◆ What you need to do
Your task is to print all of the data word for word.

::: Stored data :::

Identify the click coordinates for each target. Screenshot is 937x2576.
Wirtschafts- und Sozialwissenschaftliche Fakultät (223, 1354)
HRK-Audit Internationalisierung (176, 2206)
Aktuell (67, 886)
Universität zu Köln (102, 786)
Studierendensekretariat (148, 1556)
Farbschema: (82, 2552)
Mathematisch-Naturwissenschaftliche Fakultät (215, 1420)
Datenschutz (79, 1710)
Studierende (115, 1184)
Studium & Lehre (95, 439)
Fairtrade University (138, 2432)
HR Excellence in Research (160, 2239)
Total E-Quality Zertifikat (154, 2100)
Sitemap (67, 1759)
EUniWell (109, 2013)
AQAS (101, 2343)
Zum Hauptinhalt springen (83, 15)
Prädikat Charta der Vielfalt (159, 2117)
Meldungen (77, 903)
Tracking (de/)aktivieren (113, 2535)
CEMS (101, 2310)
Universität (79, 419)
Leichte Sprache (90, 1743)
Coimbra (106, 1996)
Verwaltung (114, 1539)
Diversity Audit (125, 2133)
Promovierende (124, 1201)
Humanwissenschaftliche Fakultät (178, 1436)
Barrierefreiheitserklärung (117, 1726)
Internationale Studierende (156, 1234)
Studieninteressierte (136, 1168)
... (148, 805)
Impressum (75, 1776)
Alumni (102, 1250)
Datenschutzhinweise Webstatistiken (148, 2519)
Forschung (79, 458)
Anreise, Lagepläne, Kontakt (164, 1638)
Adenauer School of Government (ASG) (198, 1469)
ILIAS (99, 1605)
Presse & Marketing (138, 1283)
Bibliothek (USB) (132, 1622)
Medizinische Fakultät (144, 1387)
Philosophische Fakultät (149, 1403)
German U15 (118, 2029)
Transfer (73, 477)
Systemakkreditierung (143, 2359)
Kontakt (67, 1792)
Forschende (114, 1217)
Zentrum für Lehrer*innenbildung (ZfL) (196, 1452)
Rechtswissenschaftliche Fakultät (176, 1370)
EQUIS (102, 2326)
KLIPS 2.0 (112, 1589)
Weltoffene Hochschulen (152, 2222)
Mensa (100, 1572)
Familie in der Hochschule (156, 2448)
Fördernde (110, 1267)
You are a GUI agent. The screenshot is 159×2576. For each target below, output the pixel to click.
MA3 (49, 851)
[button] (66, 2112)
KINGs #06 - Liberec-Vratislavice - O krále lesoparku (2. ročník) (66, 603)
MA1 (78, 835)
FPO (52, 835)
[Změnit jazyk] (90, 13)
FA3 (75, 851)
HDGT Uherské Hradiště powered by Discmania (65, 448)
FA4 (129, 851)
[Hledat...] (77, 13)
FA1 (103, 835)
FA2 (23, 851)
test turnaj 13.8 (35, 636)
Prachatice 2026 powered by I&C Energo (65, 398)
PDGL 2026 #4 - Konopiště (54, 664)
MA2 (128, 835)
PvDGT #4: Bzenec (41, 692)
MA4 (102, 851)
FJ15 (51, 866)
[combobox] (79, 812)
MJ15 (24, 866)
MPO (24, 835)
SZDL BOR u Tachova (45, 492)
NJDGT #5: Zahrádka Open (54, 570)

:::

◆ Reply to the task
Identify the click coordinates for each target. Screenshot is 937x2576.
Wirtschafts- und Sozialwissenschaftliche Fakultät (223, 1354)
HRK-Audit Internationalisierung (176, 2206)
Aktuell (67, 886)
Universität zu Köln (102, 786)
Studierendensekretariat (148, 1556)
Farbschema: (82, 2552)
Mathematisch-Naturwissenschaftliche Fakultät (215, 1420)
Datenschutz (79, 1710)
Studierende (115, 1184)
Studium & Lehre (95, 439)
Fairtrade University (138, 2432)
HR Excellence in Research (160, 2239)
Total E-Quality Zertifikat (154, 2100)
Sitemap (67, 1759)
EUniWell (109, 2013)
AQAS (101, 2343)
Zum Hauptinhalt springen (83, 15)
Prädikat Charta der Vielfalt (159, 2117)
Meldungen (77, 903)
Tracking (de/)aktivieren (113, 2535)
CEMS (101, 2310)
Universität (79, 419)
Leichte Sprache (90, 1743)
Coimbra (106, 1996)
Verwaltung (114, 1539)
Diversity Audit (125, 2133)
Promovierende (124, 1201)
Humanwissenschaftliche Fakultät (178, 1436)
Barrierefreiheitserklärung (117, 1726)
Internationale Studierende (156, 1234)
Studieninteressierte (136, 1168)
... (148, 805)
Impressum (75, 1776)
Alumni (102, 1250)
Datenschutzhinweise Webstatistiken (148, 2519)
Forschung (79, 458)
Anreise, Lagepläne, Kontakt (164, 1638)
Adenauer School of Government (ASG) (198, 1469)
ILIAS (99, 1605)
Presse & Marketing (138, 1283)
Bibliothek (USB) (132, 1622)
Medizinische Fakultät (144, 1387)
Philosophische Fakultät (149, 1403)
German U15 (118, 2029)
Transfer (73, 477)
Systemakkreditierung (143, 2359)
Kontakt (67, 1792)
Forschende (114, 1217)
Zentrum für Lehrer*innenbildung (ZfL) (196, 1452)
Rechtswissenschaftliche Fakultät (176, 1370)
EQUIS (102, 2326)
KLIPS 2.0 (112, 1589)
Weltoffene Hochschulen (152, 2222)
Mensa (100, 1572)
Familie in der Hochschule (156, 2448)
Fördernde (110, 1267)
You are a GUI agent. The screenshot is 159×2576. For each target below, output the pixel to click.
MA3 (49, 851)
[button] (66, 2112)
KINGs #06 - Liberec-Vratislavice - O krále lesoparku (2. ročník) (66, 603)
MA1 (78, 835)
FPO (52, 835)
[Změnit jazyk] (90, 13)
FA3 (75, 851)
HDGT Uherské Hradiště powered by Discmania (65, 448)
FA4 (129, 851)
[Hledat...] (77, 13)
FA1 (103, 835)
FA2 (23, 851)
test turnaj 13.8 (35, 636)
Prachatice 2026 powered by I&C Energo (65, 398)
PDGL 2026 #4 - Konopiště (54, 664)
MA2 (128, 835)
PvDGT #4: Bzenec (41, 692)
MA4 (102, 851)
FJ15 (51, 866)
[combobox] (79, 812)
MJ15 (24, 866)
MPO (24, 835)
SZDL BOR u Tachova (45, 492)
NJDGT #5: Zahrádka Open (54, 570)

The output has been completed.